Task directions:
Using the records below, locate all lines containing "link" and return them.

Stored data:
'''
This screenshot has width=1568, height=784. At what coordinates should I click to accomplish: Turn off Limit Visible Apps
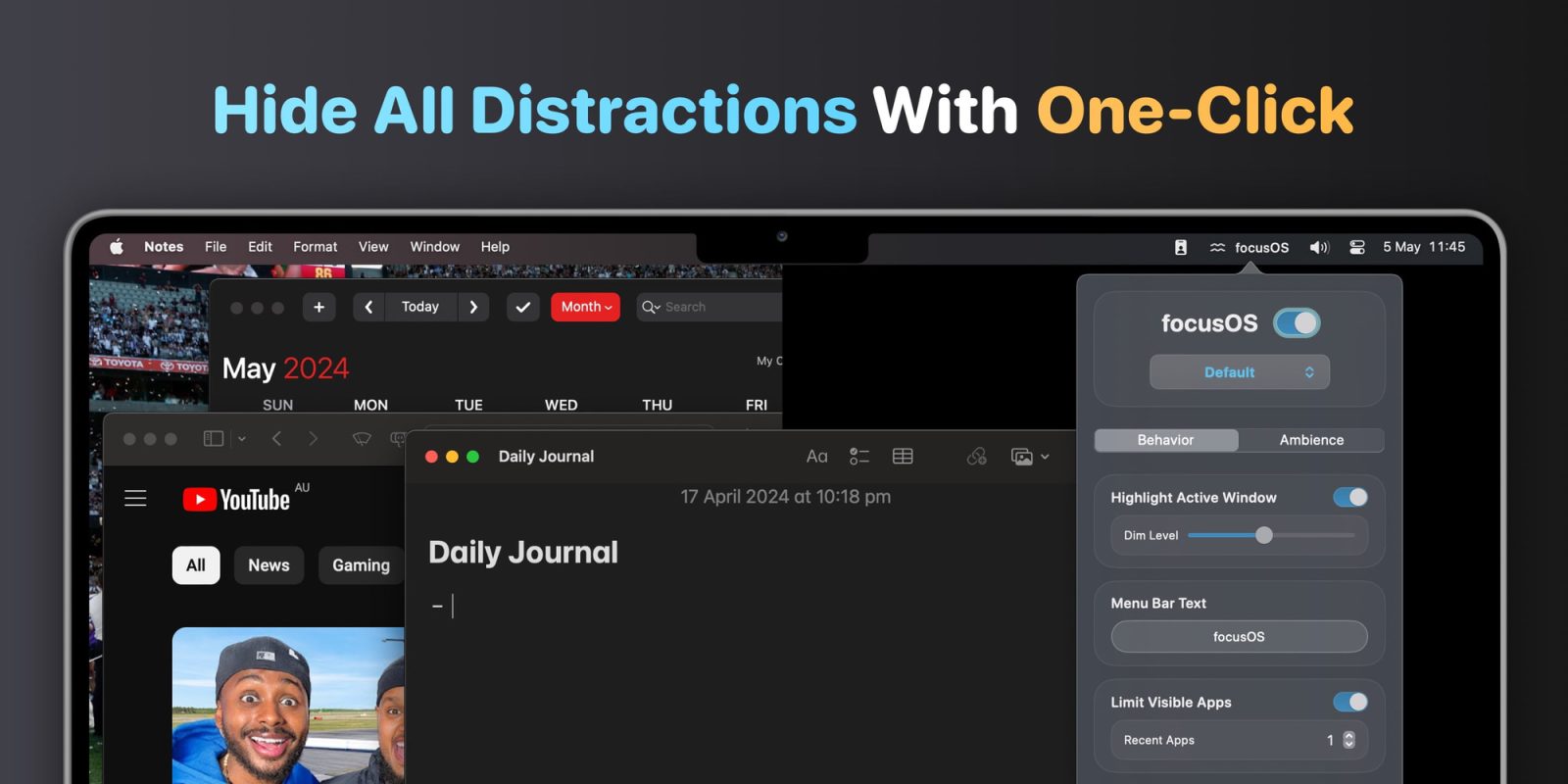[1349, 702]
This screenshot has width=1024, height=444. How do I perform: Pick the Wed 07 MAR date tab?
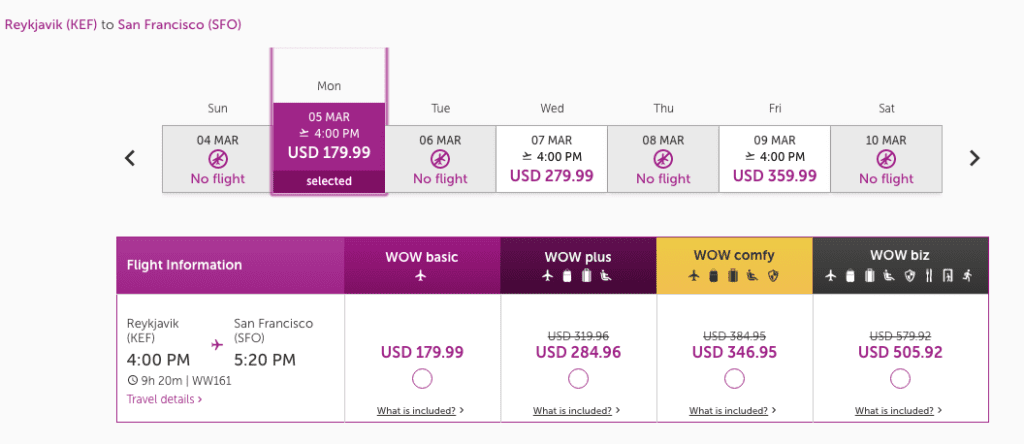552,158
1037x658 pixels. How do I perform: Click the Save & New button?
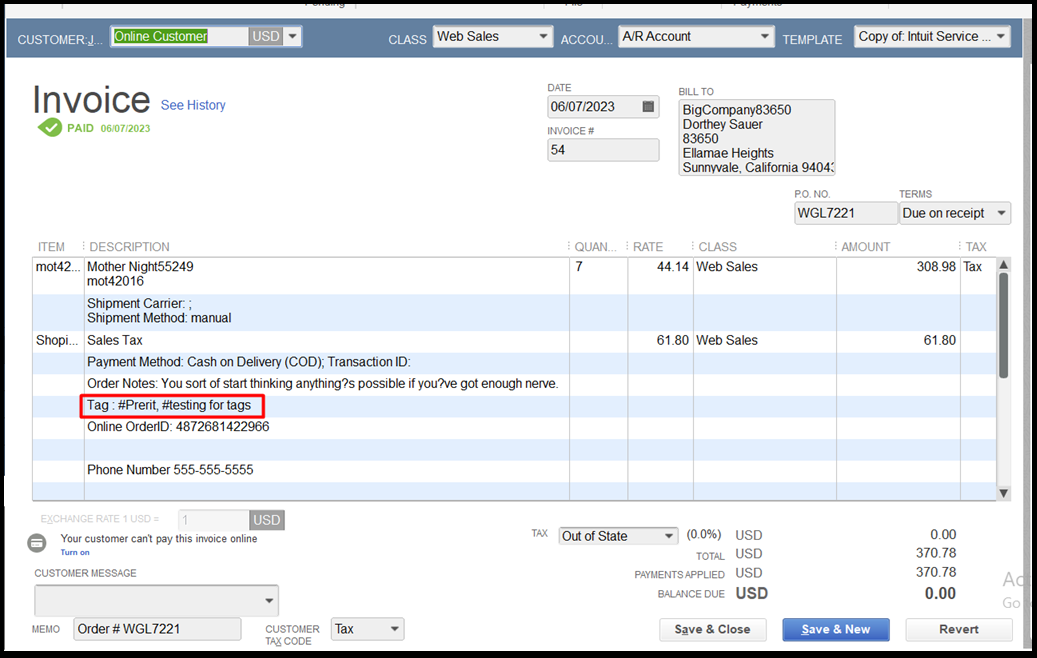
'''
'''
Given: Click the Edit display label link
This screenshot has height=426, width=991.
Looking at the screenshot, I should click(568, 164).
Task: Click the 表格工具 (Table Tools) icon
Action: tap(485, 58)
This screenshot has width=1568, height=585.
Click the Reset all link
'''
Answer below:
Given: Click the Edit display label link
Click the Reset all link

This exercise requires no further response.